* YOUR GOAL
Report the number of lines holding "agent" in the material below, and nothing more.
★ ★ ★ ★ ★
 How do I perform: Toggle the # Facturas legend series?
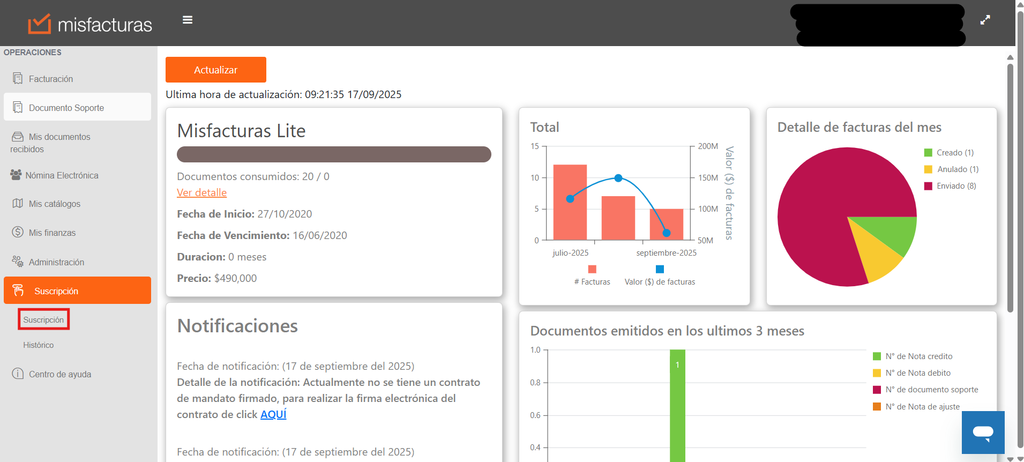coord(592,281)
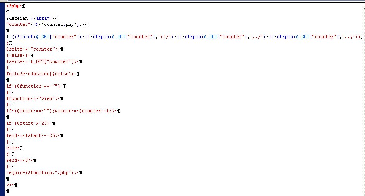Click the '://' string in the If condition
The width and height of the screenshot is (365, 196).
click(159, 37)
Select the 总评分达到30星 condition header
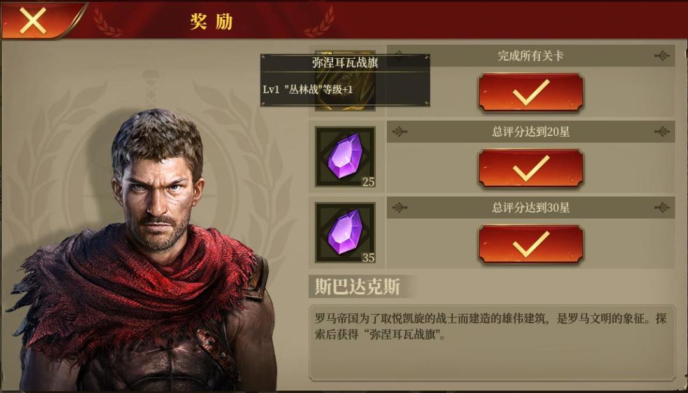The image size is (688, 393). pos(531,207)
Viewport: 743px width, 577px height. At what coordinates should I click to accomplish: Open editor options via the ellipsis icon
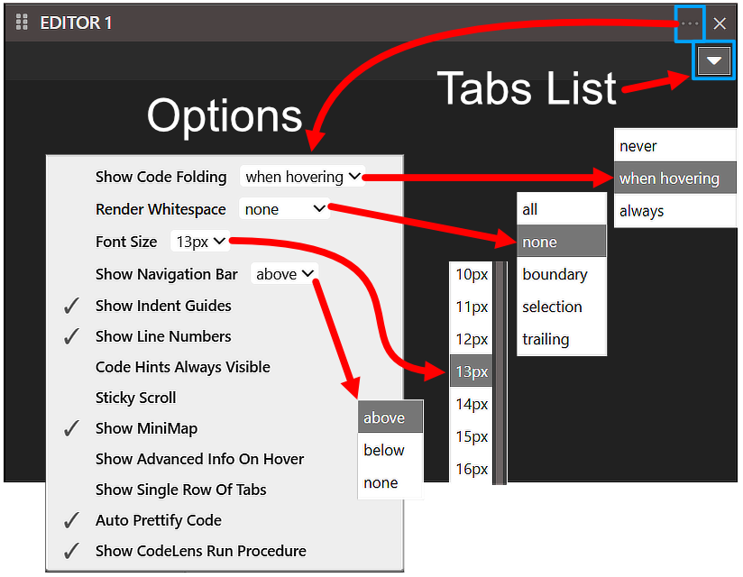689,23
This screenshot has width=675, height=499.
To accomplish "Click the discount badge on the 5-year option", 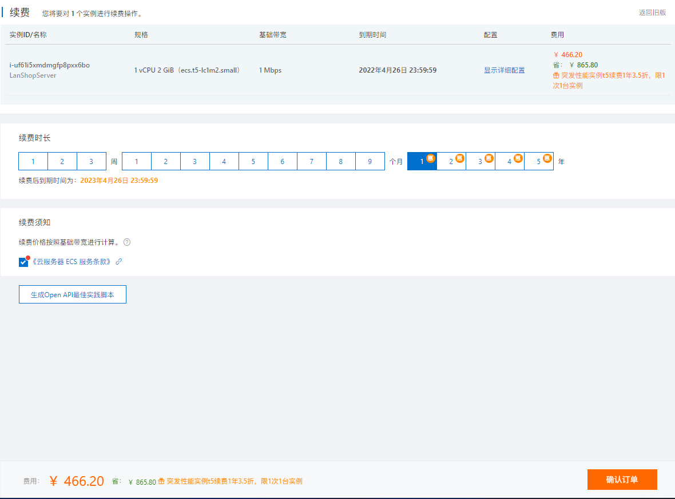I will (x=547, y=158).
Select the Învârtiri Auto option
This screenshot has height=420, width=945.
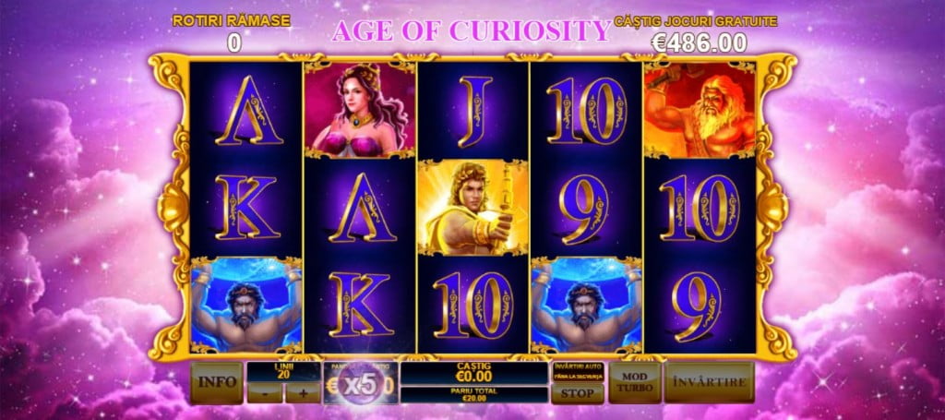pos(578,371)
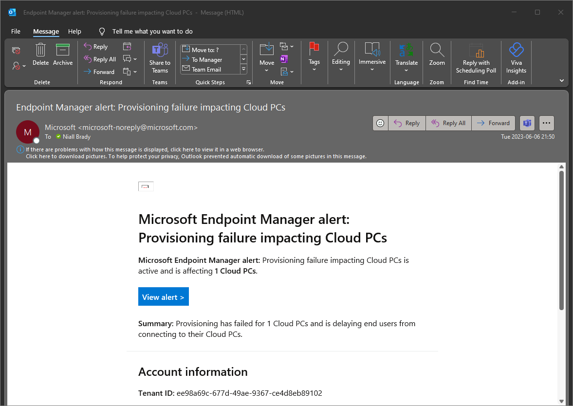Viewport: 573px width, 406px height.
Task: Send to OneNote icon in Move group
Action: [x=284, y=59]
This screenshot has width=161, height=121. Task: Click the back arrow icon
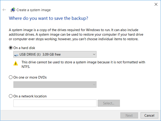[4, 10]
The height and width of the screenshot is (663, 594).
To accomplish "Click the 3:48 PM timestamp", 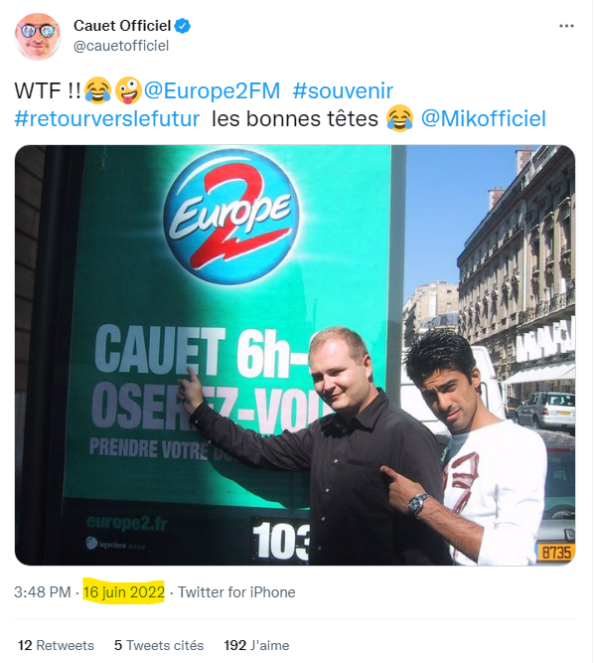I will tap(43, 592).
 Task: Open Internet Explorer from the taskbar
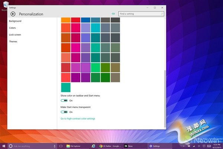tap(93, 146)
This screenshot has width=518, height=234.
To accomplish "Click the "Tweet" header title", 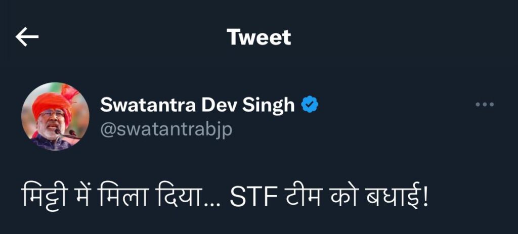I will tap(258, 37).
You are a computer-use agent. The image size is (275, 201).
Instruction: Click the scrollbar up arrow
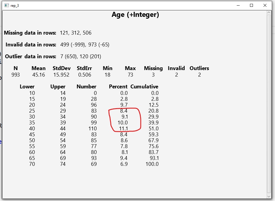point(269,12)
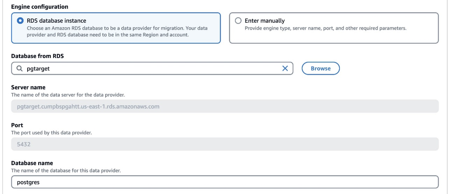
Task: Choose the Enter manually radio option
Action: tap(238, 21)
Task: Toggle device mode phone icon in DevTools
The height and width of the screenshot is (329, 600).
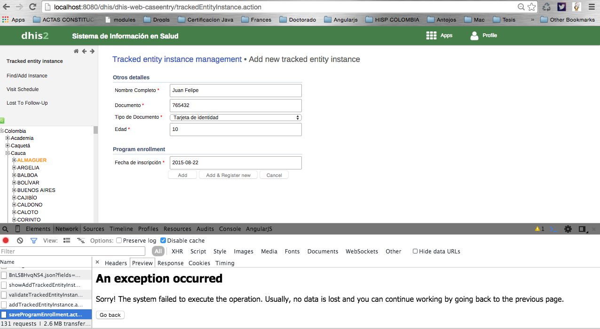Action: pos(18,229)
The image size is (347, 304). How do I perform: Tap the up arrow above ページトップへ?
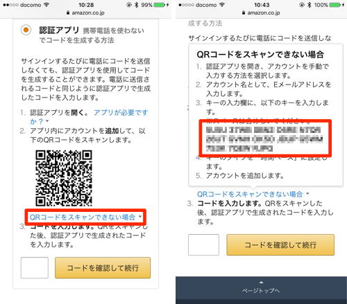[261, 282]
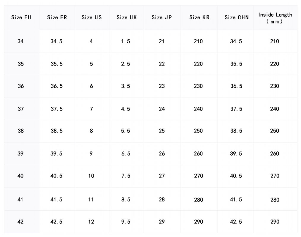Select US size 7 cell
Screen dimensions: 301x237
[x=91, y=109]
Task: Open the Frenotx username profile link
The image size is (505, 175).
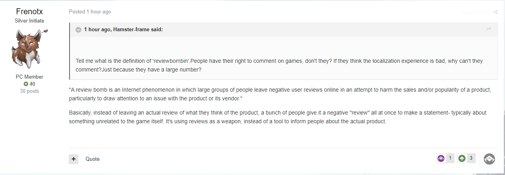Action: click(30, 11)
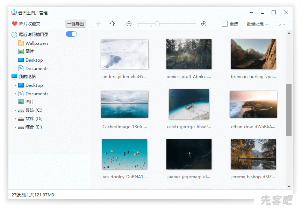This screenshot has height=209, width=301.
Task: Click the 一键导出 export button
Action: [76, 24]
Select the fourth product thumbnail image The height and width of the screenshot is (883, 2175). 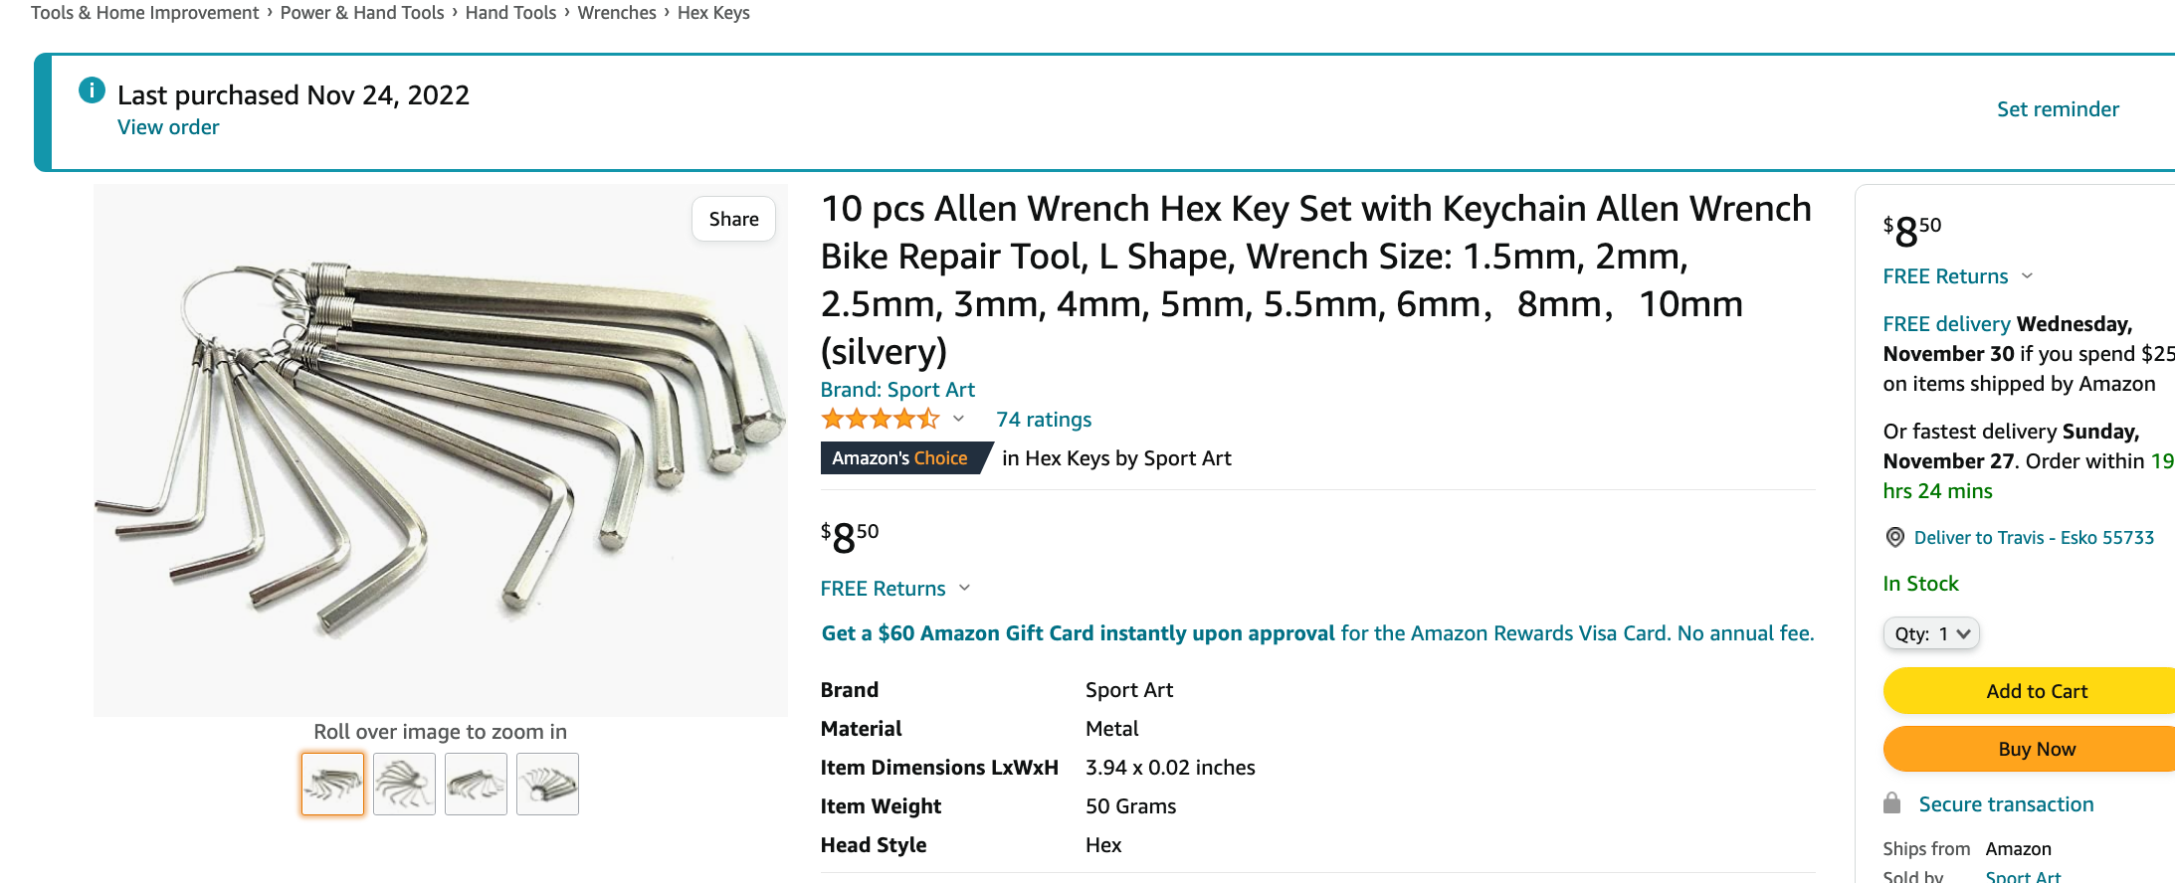(x=547, y=785)
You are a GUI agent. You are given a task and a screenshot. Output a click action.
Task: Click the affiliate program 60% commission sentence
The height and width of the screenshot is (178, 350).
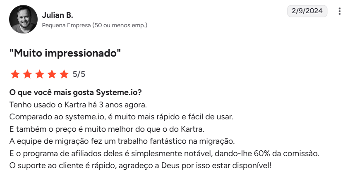click(164, 154)
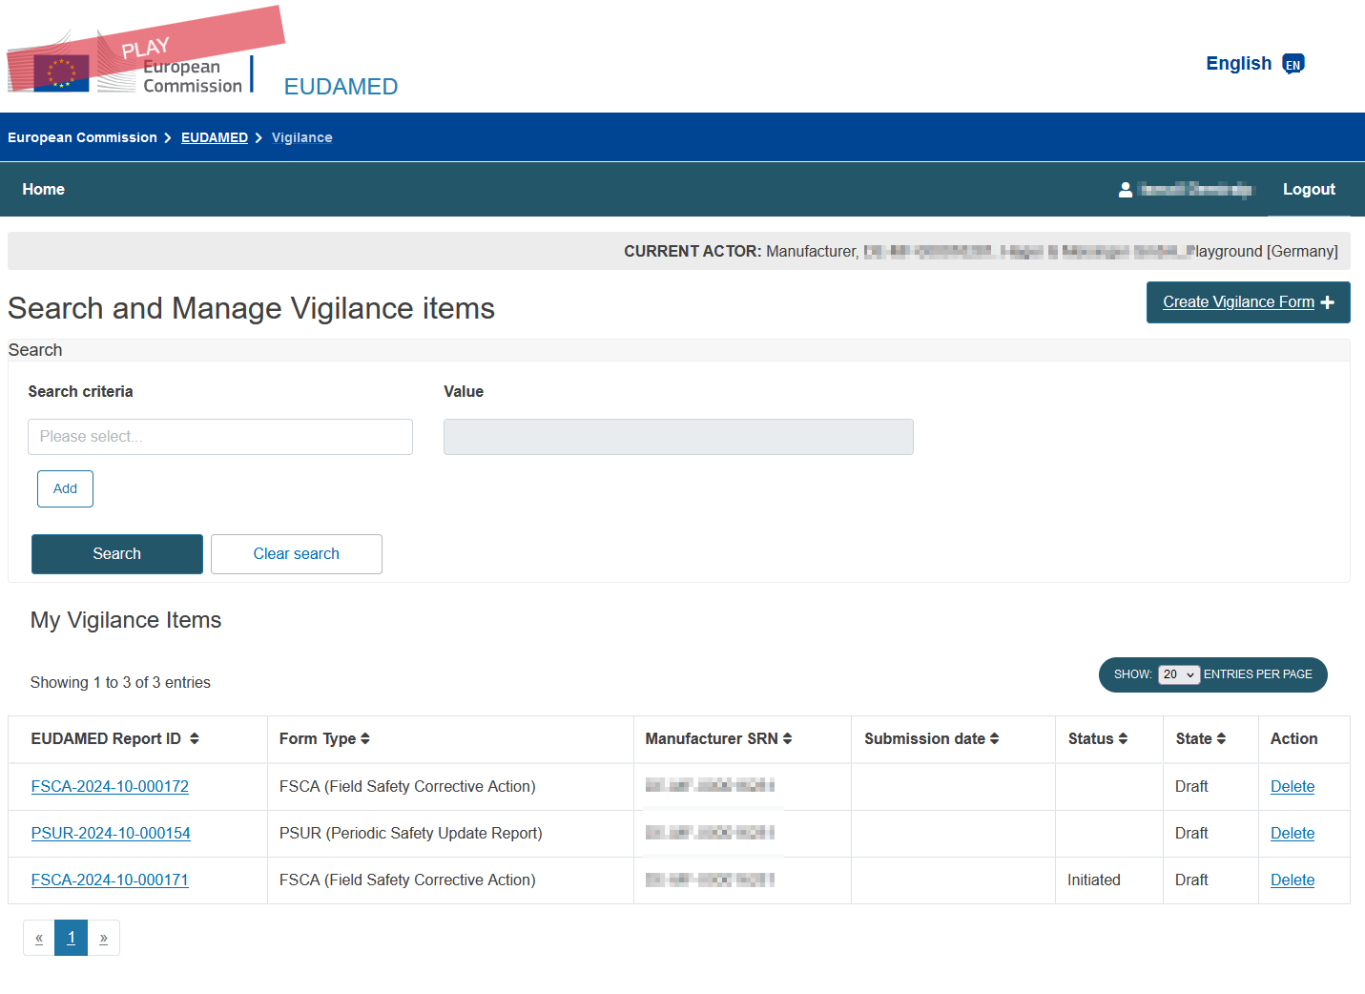Open the Home menu item

click(x=44, y=190)
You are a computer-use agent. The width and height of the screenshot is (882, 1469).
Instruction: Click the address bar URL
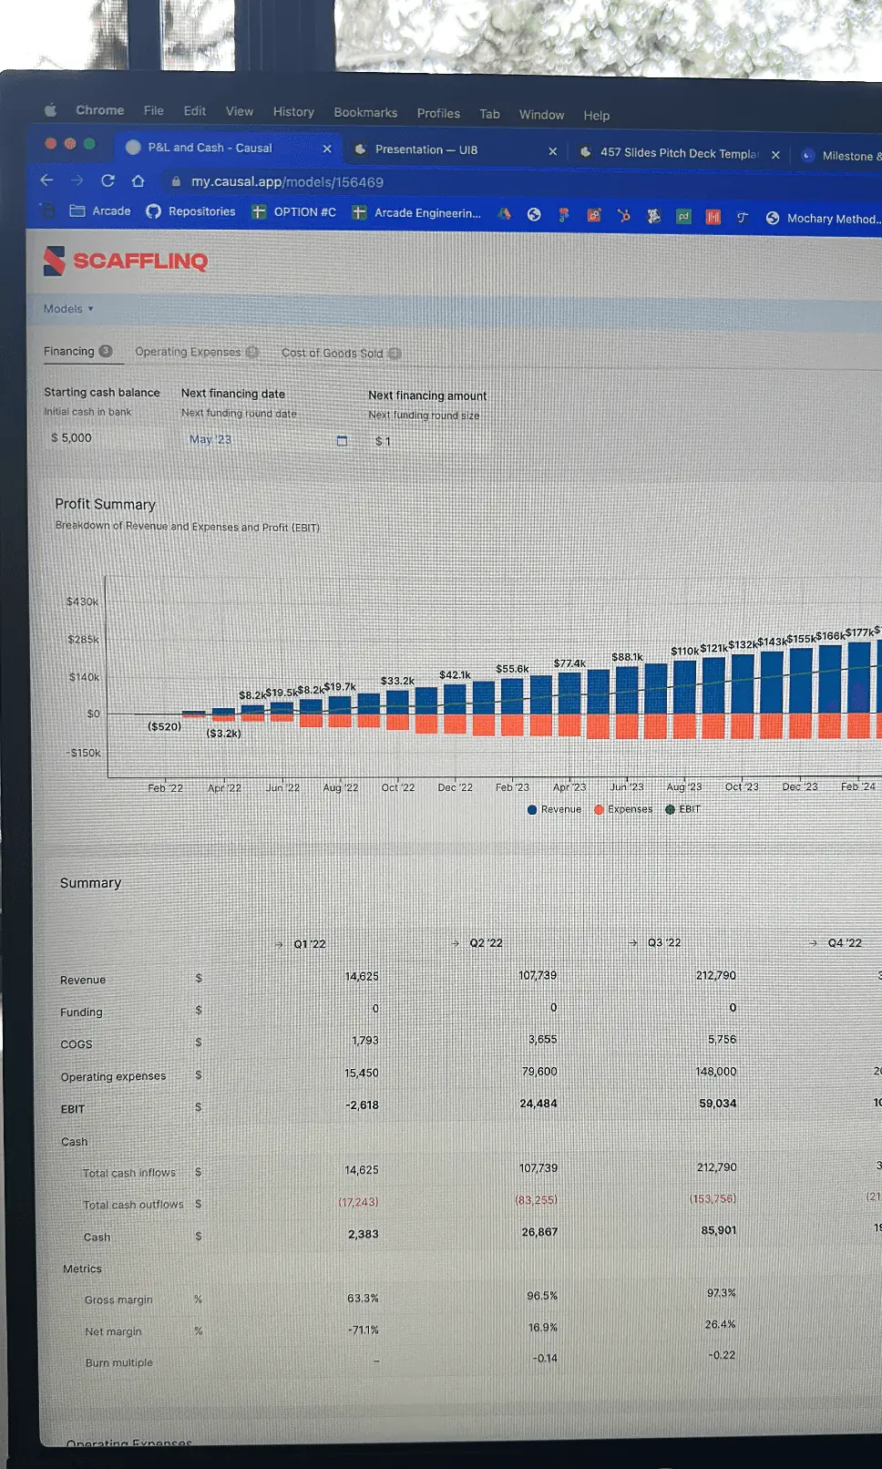pyautogui.click(x=287, y=181)
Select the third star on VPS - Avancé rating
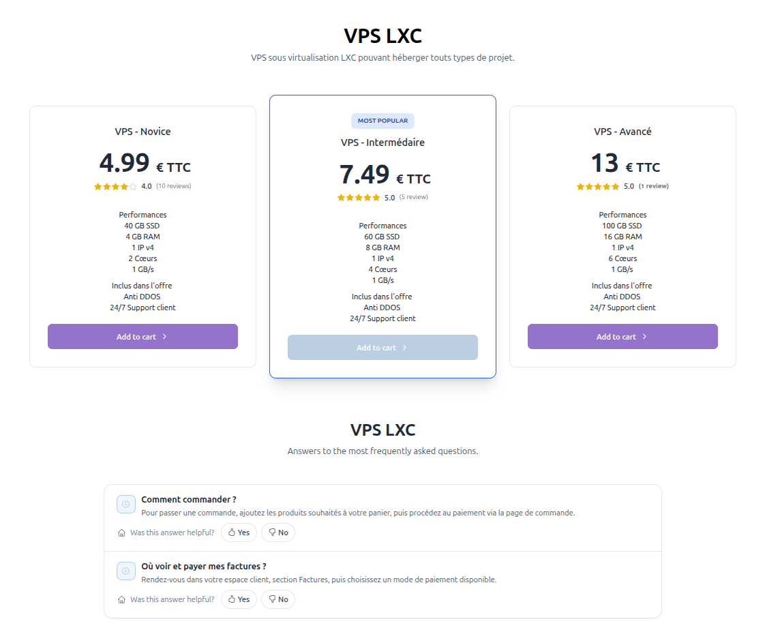780x630 pixels. tap(598, 185)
★ ★ ★ ★ ★
* RESULT BELOW
3